**ACTION ITEM:** Below are lines of data, and only some are wanted. Please repeat exactly those from the line that has "613x345 pixels." through the line that has "675x391 pixels.".

[Saved data entries]
----------
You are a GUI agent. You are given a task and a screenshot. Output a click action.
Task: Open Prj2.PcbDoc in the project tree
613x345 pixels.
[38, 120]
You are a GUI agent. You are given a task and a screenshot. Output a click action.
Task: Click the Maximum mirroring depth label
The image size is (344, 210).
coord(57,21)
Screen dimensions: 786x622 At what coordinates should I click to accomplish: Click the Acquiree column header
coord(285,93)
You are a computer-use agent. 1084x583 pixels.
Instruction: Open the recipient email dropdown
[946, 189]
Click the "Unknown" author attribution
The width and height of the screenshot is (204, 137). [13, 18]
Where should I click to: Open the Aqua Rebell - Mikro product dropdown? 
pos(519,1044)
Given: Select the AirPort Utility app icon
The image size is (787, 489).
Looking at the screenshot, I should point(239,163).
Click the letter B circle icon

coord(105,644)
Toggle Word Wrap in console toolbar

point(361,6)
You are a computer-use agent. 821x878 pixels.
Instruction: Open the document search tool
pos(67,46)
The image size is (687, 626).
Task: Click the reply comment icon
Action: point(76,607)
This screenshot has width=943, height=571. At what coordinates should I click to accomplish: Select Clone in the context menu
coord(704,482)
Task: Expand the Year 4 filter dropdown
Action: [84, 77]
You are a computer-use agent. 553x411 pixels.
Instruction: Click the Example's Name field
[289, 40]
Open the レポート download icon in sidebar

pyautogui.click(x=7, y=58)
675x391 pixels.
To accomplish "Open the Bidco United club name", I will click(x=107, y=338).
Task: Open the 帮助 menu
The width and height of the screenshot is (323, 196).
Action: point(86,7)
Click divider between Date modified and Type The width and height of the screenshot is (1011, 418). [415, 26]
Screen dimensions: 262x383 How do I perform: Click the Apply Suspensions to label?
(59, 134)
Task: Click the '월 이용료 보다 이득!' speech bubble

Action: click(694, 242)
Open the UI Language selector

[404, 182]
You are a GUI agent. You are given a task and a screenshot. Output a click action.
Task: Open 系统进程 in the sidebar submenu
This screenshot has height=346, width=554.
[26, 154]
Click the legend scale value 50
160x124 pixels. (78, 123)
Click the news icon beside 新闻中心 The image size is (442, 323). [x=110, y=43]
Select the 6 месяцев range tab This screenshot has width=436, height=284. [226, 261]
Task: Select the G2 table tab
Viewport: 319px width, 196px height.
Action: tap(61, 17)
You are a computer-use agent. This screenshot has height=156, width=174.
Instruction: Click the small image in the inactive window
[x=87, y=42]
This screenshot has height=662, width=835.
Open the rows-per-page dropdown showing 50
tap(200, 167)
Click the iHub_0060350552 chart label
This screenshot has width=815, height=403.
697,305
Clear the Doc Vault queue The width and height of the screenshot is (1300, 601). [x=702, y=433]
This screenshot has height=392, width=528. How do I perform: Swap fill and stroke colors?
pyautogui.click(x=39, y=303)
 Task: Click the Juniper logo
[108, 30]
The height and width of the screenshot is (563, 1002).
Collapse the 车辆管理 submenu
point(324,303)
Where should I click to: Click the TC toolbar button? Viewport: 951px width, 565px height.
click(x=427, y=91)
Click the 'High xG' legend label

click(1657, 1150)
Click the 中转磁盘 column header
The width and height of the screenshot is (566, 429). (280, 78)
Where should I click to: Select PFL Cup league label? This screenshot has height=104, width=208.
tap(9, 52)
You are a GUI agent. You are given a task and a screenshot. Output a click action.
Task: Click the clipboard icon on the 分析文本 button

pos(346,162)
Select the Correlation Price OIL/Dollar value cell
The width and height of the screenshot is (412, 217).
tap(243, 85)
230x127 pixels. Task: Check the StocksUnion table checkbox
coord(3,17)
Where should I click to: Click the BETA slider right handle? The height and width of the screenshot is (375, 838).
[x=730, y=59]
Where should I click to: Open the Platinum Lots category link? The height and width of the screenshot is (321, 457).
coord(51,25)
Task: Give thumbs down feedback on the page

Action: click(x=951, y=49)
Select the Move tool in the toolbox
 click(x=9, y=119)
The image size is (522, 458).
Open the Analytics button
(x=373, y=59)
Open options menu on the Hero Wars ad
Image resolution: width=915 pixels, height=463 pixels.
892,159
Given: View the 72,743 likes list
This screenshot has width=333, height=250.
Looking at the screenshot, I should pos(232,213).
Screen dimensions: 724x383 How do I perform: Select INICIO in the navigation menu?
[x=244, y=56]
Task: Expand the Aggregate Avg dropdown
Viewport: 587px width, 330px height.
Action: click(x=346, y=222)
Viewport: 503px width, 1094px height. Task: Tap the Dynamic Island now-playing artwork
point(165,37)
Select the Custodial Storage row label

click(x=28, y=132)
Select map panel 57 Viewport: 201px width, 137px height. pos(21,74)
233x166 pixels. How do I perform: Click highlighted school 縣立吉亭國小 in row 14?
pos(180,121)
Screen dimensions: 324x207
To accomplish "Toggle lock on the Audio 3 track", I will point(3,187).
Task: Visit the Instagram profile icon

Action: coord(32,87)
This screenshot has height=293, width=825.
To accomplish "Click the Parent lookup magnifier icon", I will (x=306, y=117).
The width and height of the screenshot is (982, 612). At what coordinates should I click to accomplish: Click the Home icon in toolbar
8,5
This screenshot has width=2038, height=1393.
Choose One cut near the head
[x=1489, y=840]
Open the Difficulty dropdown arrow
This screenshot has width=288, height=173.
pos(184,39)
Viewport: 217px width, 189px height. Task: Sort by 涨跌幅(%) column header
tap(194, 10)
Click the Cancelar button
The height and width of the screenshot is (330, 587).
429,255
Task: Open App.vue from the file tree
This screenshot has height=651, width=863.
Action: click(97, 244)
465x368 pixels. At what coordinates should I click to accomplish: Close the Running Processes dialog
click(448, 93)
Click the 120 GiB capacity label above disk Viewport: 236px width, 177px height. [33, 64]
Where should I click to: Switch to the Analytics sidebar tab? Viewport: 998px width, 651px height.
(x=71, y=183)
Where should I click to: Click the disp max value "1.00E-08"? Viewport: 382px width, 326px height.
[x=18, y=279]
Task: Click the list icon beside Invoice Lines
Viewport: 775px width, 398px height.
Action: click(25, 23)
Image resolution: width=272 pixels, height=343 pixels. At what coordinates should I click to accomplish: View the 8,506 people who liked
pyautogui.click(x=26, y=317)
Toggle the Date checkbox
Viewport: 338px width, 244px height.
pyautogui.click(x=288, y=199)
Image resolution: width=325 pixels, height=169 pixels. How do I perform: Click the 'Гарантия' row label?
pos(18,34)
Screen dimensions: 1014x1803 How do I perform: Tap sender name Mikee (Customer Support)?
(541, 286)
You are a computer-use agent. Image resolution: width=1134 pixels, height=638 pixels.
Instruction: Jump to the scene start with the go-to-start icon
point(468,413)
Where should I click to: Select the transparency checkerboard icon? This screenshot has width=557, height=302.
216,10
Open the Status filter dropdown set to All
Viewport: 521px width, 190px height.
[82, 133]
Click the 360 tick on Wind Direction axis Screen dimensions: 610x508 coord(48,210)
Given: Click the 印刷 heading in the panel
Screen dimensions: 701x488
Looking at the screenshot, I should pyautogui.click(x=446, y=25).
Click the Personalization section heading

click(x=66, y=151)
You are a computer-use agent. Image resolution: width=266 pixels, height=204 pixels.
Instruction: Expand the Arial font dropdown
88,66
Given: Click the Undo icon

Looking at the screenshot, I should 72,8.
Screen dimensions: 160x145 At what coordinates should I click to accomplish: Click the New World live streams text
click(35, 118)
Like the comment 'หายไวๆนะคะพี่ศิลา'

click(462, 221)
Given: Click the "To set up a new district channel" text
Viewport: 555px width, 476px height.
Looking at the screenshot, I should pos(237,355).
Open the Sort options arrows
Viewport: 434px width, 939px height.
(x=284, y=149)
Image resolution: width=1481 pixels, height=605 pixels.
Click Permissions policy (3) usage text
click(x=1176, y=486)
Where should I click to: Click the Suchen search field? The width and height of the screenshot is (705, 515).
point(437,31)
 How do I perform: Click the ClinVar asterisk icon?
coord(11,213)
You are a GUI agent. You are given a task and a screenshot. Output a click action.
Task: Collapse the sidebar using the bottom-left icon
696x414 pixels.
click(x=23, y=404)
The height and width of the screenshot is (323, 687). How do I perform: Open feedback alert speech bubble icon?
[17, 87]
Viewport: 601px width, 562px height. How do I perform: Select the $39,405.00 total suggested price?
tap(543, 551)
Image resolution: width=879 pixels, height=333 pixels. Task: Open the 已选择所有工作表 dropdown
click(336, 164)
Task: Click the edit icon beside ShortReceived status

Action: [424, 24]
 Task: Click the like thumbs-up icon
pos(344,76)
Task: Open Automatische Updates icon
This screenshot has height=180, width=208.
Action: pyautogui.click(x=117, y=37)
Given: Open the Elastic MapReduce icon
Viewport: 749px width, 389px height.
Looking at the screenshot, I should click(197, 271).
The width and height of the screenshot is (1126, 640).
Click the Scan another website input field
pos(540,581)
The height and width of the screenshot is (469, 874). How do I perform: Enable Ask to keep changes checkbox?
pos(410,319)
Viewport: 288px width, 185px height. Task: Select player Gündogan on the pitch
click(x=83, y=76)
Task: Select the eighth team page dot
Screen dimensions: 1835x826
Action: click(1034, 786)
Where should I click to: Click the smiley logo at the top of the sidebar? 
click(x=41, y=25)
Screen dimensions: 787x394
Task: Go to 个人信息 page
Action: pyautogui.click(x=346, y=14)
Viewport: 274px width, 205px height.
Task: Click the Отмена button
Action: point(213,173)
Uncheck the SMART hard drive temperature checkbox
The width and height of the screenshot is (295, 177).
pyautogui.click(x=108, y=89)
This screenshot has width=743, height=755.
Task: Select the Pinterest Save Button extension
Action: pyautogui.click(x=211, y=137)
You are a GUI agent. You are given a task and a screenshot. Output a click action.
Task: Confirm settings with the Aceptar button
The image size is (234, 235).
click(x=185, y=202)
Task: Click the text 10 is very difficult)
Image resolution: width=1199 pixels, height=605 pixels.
----------
**EXPECTED ANSWER:**
613x345 pixels.
[38, 120]
You are a GUI agent. You are given a task and a screenshot. Output a click action.
Task: Click the Maximum mirroring depth label
The image size is (344, 210).
coord(57,21)
Screen dimensions: 786x622 At what coordinates should I click to accomplish: Click the Acquiree column header
coord(285,93)
You are a computer-use agent. 1084x583 pixels.
Instruction: Open the recipient email dropdown
[946, 189]
Click the "Unknown" author attribution
The width and height of the screenshot is (204, 137). [13, 18]
Where should I click to: Open the Aqua Rebell - Mikro product dropdown? 
pos(519,1044)
Given: Select the AirPort Utility app icon
The image size is (787, 489).
Looking at the screenshot, I should point(239,163).
Click the letter B circle icon

coord(105,644)
Toggle Word Wrap in console toolbar

point(361,6)
You are a computer-use agent. 821x878 pixels.
Instruction: Open the document search tool
pos(67,46)
The image size is (687, 626).
Task: Click the reply comment icon
Action: point(76,607)
This screenshot has width=943, height=571. At what coordinates should I click to accomplish: Select Clone in the context menu
coord(704,482)
Task: Expand the Year 4 filter dropdown
Action: [84, 77]
You are a computer-use agent. 553x411 pixels.
Instruction: Click the Example's Name field
[289, 40]
Open the レポート download icon in sidebar

pyautogui.click(x=7, y=58)
675x391 pixels.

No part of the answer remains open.